No matter where one comes down on the best album debate, it must be said that with his latest book, Revolver: How the Beatles Imagined Rock ’n’ Roll, Robert Rodriguez makes an impassioned and well informed plea for a landmark group of songs.
Revolver is the seventh studio album in the Fab Four repertoire, finished well after the band had stopped touring. Their musical experimentation first emerged on the previous album, Rubber Soul, and it continued to evolve and develop through Revolver and into the monster that is Sgt. Pepper. Not having to reproduce the sounds live on stage gave John, Paul, George, and Ringo more freedom to find new and diverse ways to realize their musical ideas.
The Beatles were at the point in their career where they had almost complete autonomy and money in the studio, meaning EMI let them experiment with whatever sounds captured their imaginations. Some of the more notable tracks on the album include “Taxman” (penned by George Harrison), “Eleanor Rigby,” “Good Day Sunshine,” and of course “Doctor Robert” (Lennon’s ode to his own Dr. Feelgood).

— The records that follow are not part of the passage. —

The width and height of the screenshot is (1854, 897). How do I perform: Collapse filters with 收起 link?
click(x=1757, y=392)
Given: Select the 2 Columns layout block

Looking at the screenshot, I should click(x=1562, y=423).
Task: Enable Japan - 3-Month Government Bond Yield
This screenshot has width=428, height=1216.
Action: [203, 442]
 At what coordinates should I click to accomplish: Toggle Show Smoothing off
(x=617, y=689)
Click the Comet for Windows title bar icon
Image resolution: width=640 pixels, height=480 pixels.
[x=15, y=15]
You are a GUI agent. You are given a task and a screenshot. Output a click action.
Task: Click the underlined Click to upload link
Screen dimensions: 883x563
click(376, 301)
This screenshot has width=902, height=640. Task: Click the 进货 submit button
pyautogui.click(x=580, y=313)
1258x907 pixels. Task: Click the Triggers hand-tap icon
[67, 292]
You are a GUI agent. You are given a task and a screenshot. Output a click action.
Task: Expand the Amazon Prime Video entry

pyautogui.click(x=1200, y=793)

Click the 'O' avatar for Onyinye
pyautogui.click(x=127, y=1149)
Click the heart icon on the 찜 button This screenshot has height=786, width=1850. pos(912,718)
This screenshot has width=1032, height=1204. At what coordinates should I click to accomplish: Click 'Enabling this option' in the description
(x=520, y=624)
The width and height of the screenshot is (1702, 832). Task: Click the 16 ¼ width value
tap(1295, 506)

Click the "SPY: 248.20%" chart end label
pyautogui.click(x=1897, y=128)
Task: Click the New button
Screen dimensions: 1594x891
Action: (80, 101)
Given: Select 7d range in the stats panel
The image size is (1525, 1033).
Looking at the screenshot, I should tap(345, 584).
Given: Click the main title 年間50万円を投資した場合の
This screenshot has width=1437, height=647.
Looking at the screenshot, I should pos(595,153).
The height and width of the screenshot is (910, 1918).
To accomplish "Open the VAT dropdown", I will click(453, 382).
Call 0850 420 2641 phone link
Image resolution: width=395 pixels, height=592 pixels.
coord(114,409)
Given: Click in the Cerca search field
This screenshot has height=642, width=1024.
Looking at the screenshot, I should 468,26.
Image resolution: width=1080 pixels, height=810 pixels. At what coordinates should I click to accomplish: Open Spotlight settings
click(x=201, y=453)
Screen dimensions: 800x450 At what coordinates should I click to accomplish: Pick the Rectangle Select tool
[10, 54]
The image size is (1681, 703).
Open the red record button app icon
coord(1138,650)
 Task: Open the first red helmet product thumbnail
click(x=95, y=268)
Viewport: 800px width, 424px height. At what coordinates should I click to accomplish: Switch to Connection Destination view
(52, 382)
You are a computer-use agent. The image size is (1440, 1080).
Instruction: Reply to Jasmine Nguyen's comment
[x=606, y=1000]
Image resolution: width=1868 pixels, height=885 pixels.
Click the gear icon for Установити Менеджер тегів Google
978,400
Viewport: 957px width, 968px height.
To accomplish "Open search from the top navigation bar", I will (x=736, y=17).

The album took over 300 hours to produce and could not have been done without the help of innovative audio engineer Geoff Emerick and über-producer George Martin.
The advent of Revolver also solidified The Beatles as a grown up rock ’n’ roll band. Gone were the matching suits, Merseyside sound, and screaming teenage girls (for the most part).
Mr. Rodriguez chronicles the creation of a hugely influential rock album by mature musicians for a mature audience. It can be argued that without Revolver there would have been no Sgt. Pepper.
With so much literature available of the Fab Four, one of author Rodriguez’s strengths is his approach. We all know that John enjoyed his chemical experiments, George embraced Eastern music, Ringo wanted to be a hairdresser, and Paul just wanted everyone to get along.
Instead, by focusing on the creation and evolution of one specific album, the author is able to find a new story in a canon that feels older than time itself.